What you will do:
Keep to one stretch of the data below, the lines from the one with "Abschleppfahrzeuge (846, 155)" up to and including the one with "Ich stimme zu (950, 1086)", and return that stretch exactly.

+++++

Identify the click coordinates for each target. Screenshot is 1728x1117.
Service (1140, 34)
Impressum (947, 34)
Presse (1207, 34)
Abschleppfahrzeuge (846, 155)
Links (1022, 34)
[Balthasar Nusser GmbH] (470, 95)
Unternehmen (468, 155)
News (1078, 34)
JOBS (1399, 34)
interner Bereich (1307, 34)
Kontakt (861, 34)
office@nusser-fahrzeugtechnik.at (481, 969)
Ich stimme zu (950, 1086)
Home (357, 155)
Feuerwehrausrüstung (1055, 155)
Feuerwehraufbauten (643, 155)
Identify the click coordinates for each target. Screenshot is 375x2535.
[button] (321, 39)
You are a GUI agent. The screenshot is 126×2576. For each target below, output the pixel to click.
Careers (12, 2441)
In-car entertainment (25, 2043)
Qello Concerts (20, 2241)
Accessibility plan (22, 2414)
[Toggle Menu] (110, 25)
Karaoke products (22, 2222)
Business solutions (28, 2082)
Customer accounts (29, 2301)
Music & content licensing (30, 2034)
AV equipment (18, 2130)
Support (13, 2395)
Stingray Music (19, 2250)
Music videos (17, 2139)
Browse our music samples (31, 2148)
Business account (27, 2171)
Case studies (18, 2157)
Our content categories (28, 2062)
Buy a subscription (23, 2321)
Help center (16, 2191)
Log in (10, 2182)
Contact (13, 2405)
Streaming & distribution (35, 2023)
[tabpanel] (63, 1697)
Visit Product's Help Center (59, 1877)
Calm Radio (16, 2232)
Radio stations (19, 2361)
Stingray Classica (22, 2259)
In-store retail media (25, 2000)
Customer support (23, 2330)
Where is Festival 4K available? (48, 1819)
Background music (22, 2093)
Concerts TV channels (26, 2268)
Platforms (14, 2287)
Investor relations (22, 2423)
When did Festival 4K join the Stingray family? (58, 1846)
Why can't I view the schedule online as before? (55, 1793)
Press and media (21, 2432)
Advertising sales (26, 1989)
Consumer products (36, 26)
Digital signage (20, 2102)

+++++

Solution:
Abschleppfahrzeuge (846, 155)
Links (1022, 34)
[Balthasar Nusser GmbH] (470, 95)
Unternehmen (468, 155)
News (1078, 34)
JOBS (1399, 34)
interner Bereich (1307, 34)
Kontakt (861, 34)
office@nusser-fahrzeugtechnik.at (481, 969)
Ich stimme zu (950, 1086)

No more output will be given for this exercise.